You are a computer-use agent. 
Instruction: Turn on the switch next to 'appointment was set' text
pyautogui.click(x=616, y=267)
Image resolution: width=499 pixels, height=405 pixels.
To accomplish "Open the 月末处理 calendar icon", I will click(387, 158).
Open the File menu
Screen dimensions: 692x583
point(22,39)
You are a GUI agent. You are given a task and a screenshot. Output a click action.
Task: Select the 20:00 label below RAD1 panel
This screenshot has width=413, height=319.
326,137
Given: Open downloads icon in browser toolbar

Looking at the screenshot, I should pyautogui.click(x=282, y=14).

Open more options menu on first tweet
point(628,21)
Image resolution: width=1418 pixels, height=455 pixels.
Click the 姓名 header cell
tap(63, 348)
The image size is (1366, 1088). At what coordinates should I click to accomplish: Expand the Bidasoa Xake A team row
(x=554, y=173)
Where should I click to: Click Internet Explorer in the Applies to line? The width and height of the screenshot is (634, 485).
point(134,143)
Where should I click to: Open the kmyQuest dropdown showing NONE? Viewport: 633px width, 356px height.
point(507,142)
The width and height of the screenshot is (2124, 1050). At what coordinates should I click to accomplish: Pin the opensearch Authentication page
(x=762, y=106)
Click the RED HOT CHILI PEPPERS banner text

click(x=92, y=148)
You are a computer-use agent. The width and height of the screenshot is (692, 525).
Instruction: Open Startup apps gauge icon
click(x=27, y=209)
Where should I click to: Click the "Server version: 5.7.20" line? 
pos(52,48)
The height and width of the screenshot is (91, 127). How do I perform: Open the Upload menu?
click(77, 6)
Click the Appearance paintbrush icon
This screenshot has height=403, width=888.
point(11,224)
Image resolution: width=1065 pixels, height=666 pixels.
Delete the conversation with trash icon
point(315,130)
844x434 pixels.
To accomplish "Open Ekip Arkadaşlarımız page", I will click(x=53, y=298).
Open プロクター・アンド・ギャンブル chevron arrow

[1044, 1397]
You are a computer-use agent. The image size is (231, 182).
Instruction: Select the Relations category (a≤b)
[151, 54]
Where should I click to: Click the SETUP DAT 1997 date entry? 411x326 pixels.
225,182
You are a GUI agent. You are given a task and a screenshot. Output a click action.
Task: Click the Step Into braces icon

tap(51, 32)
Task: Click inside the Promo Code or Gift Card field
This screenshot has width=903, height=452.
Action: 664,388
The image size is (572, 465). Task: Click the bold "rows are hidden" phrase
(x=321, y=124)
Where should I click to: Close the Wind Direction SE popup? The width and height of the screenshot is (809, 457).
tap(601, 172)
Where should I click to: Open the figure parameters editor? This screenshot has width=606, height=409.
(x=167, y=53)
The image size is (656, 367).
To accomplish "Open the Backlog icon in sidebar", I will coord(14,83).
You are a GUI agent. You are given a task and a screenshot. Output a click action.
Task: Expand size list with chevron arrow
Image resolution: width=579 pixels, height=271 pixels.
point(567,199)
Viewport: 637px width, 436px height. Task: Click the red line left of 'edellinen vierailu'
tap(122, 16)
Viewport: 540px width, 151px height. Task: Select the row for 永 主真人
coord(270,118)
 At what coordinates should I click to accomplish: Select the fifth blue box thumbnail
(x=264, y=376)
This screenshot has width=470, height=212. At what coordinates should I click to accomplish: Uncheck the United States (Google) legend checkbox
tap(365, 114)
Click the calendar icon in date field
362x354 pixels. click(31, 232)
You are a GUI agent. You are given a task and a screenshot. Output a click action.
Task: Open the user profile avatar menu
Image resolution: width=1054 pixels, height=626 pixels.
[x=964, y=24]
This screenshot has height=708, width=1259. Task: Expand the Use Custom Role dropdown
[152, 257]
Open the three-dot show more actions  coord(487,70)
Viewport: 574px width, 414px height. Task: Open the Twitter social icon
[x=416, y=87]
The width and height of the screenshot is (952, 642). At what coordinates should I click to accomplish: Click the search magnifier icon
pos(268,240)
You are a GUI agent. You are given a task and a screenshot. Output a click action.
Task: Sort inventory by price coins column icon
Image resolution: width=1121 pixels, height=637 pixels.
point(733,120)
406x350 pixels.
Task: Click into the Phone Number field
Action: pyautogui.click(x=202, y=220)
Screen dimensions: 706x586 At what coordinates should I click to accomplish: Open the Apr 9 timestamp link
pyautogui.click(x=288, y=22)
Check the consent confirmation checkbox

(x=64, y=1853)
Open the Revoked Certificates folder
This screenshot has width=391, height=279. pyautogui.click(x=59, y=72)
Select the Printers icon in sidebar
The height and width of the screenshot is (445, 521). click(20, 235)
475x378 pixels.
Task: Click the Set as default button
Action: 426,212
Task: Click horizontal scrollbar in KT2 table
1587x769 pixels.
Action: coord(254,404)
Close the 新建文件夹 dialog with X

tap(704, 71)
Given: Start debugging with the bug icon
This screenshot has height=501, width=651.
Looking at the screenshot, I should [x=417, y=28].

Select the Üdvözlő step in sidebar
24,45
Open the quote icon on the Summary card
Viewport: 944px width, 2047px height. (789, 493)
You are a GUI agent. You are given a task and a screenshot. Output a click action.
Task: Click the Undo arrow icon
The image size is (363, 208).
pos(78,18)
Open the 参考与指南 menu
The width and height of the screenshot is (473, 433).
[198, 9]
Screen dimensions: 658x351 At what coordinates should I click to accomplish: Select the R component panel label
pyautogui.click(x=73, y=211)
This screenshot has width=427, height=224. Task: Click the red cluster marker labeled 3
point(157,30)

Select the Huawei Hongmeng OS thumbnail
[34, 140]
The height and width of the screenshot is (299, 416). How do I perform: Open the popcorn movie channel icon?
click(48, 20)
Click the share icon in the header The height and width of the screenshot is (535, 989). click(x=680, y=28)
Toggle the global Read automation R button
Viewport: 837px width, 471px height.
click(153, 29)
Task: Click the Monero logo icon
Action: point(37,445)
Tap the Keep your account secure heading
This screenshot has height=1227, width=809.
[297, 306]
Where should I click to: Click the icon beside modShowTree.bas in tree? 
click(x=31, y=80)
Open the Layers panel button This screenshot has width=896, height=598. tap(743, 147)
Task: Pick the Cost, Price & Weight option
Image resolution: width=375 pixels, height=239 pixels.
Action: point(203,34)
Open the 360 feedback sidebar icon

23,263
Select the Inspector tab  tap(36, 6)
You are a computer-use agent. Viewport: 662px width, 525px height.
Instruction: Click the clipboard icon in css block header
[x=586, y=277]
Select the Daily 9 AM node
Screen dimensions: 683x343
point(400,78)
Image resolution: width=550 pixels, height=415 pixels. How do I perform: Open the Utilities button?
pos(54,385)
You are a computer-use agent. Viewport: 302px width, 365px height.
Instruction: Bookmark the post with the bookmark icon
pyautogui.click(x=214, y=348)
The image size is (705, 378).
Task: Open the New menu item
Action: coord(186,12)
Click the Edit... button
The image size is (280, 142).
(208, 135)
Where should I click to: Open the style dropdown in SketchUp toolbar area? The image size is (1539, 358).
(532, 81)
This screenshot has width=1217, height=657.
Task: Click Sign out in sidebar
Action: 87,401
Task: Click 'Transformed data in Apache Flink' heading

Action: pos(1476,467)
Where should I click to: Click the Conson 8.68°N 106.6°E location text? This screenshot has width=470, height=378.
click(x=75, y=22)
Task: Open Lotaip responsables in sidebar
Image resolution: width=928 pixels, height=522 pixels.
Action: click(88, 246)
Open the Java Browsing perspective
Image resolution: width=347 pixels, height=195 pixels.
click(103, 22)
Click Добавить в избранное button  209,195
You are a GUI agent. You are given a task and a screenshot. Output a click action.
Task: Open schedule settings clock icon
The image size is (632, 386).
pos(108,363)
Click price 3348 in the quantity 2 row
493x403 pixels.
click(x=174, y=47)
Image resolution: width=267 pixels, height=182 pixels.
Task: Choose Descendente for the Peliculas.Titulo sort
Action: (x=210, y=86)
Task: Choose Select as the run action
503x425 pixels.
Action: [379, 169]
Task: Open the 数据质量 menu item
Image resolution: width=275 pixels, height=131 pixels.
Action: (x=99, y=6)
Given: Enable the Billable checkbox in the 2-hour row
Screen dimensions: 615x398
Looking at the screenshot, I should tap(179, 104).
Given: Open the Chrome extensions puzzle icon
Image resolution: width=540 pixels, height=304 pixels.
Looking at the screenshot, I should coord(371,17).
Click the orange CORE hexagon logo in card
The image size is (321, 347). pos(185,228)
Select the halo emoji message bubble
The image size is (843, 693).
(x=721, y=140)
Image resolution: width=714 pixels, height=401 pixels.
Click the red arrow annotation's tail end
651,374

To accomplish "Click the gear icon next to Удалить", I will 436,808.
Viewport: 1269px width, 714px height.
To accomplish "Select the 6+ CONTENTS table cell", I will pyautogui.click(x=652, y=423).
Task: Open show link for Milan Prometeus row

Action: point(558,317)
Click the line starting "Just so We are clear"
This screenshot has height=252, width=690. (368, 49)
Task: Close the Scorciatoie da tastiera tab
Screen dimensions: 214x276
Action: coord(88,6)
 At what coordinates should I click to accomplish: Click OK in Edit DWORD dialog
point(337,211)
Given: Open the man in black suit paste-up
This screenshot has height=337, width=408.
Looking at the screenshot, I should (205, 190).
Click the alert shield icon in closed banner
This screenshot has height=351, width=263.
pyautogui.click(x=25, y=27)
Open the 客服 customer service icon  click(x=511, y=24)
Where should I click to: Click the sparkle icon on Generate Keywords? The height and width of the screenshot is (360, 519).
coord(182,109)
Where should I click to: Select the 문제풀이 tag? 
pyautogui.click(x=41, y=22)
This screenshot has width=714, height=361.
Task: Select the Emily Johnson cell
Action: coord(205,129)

_Task objective:_ If a line in the records contains the word "computer", copy it out.

_Response for this exercise:_
You are a computer-use agent. 
You are a computer-use agent. The width and height of the screenshot is (692, 525).
You are a computer-use agent. The image size is (231, 182).
You are a computer-use agent. Viewport: 662px width, 525px height.
You are a computer-use agent. Viewport: 302px width, 365px height.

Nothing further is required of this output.